One day I had a clean, nicely-scented house, and the next day I had a houseful of smelly creatures that my children had promised to care for and keep clean — which happens every day in Fantasy Land.
It began with Guinea pigs. Then came the snakes. We had a king snake who ate live mice, which was way over my tolerance level. No one bothered to mention the “live mice” part of the arrangement until after the pet adoption had already transpired.
One day when I entered my daughter’s room, I found a small box with a screened-in side and a sign on it that read, “DO NOT FEED THIS MOUSE TO THE SNAKE!!! IT IS A PET!” And inside the box was a small, white mouse whose life had been fortuitously spared because of the color of his fur.
Another time my son’s garter snake got out and slithered into the internal part our upright piano. I had to remove the ivory piano keys and pull the snake out with a pair of barbecue tongs.
We were the proud keepers of two rats (Wren and Stimpy) who had long, creepy-looking tails, and whose beady little eyes would follow us in great suspicion whenever we ventured into the room.
And then there were the tadpoles that lived in our son’s indoor terrarium. Gradually they got little legs and each day exhibited more and more frog-like physical characteristics. Until the day, when I opened the door to my son’s bedroom, and there were twenty-four little frogs hopping and croaking and bouncing off the walls.
Iggy was our iguana, who did nothing but sit on his heat rock in a contorted position staring at the outside world. He grew so large that, unless we wanted to move out and leave the house to the iguana, we’d have to find him a bigger place to live. The pet store took him back.
By far, the most social and interesting pets that graced our home were the hamsters. Most of them were innocuous little creatures, who just ate and slept and went round-and-round on their little wheels to nowhere. Bringing them home from the pet shop, though, was a bit tricky.

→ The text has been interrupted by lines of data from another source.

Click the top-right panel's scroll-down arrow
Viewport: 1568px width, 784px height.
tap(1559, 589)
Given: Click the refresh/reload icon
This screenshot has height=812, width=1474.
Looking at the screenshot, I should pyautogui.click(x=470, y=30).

On the way home from the pet store, each child held on his lap a thick paper bag with a few air holes poked in it, and inside each bag was a baby hamster. For most of the way home, the ride was calm and uneventful. Then, one of the kids suggested that we stop at McDonald’s Restaurant and pick up some hamburgers. When we returned to the car afterwards, each of the hamsters had gnawed his way out of his respective bag, and the two little rodents were chasing each other around the inside of the car. It was a “cat-and-mouse” game while we tried to catch them. But, finally, we gave up and drove home while the irritating little creatures ran around the internal part of the car’s dashboard.
After we had been home for awhile, my husband went out to the car and retrieved the hamsters. He deposited them into their new Hamster Castle, and life went on as normally as it does when you have several children and a houseful of animals that should never have been taken from the wild.

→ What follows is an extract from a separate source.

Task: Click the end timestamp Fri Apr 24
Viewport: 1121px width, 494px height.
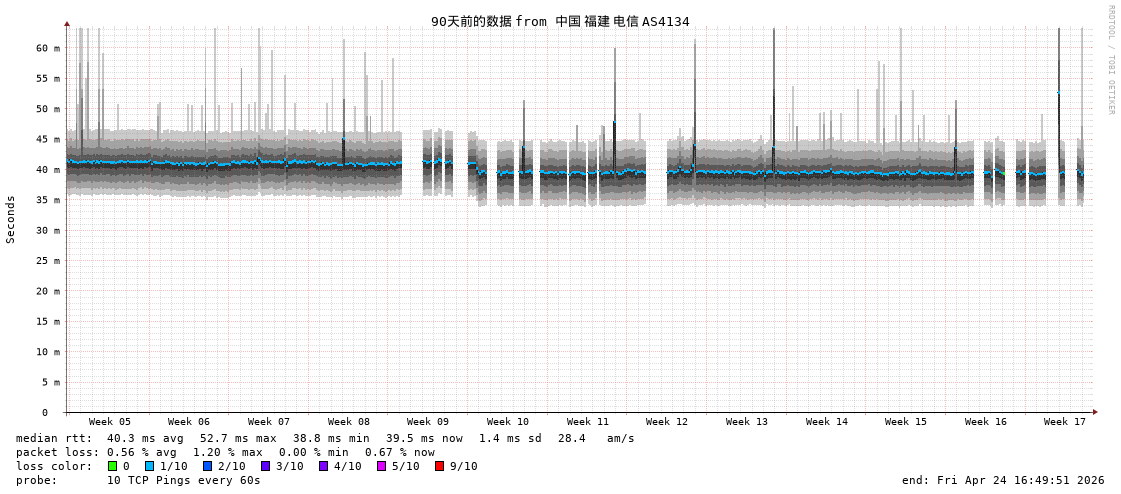Action: pyautogui.click(x=1003, y=480)
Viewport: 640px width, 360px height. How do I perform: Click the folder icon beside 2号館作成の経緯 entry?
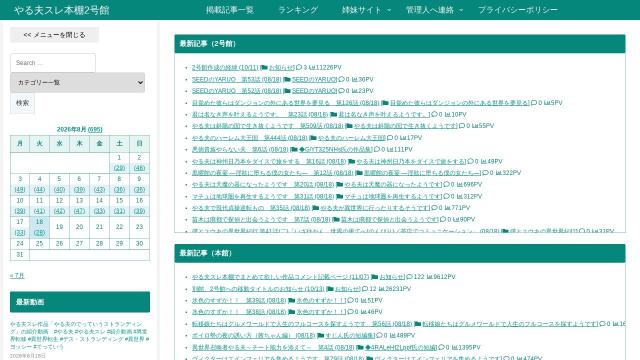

One hamster, named Power Hamster (after his aggressive, cussed nature), would beat up on his other castle-mates. He slept all day, but during the night, he would go about establishing new territories and stealing all the females for himself. The ruckus would keep us awake all night. Finally we separated him from the rest of his social group and put him in his own little “time-out” cage for bad hamsters, where he ultimately died — probably because he could no longer conquer, pillage or brutalize.
Houdini was our children’s most tenacious hamster. During his every waking hour, Houdini would sit on his top perch, gnawing away at the bars of his metal cage.
“It’s a losing game,” I would remind him whenever I walked down the hall and heard the sound of his minuscule teeth grinding away at the metal. “You’re never getting out of there.”
One day I realized that it had been quite some time since I’d heard the familiar teeth-on-metal sound. So I poked my head inside my twelve-year-old son’s room (which was something I tried never to do) to see if Houdini was still alive. But in the cage, there was no hamster, and the bars that he had been chewing on were detached and bent back. Houdini had broken free!
We looked all over the house for our missing hamster, and though we spotted him a few times, he eluded us. Even the few times that we had just about captured him, he got away and scurried into one of his hiding places. He was playing with us.
One day, when I took out a pair of shoes from the back of my closet, I noticed a strange little pile of debris – one corn nut, a peanut, a gold earring, and several sunflower seeds. It was Houdini’s little stash. But – still – no hamster.
Finally one day when I pulled out the stove to clean behind it, there he was – the late, great Houdini. Apparently, just like his namesake, his last stunt had failed. I had forgotten that we had put some mouse poison behind the stove, and poor Houdini had found it.
After the children got older and lost interest in their menagerie of smelly, crinkly, crusty creatures, I ended up being the one who took care of the remaining “reptilia” and rodents until one-by-one they began to kick the bucket, and I would pitch their inert little forms into the outside trash can. Then I would stop buying their food and toss out their cages — forever.
We still have two turtles hanging around the pond area of our back yard, but I don’t have high hopes that they will be expiring any time soon. I’ve heard that turtles can live for many, many years. If that is indeed the case, and the turtles are still thriving when I am old and gray, I plan to bequeath them to my children.
Then my children can give the turtles to their children and experience the joys of raising animals that they never wanted, never asked for, and whom their children will eventually and most certainly completely and utterly abandon.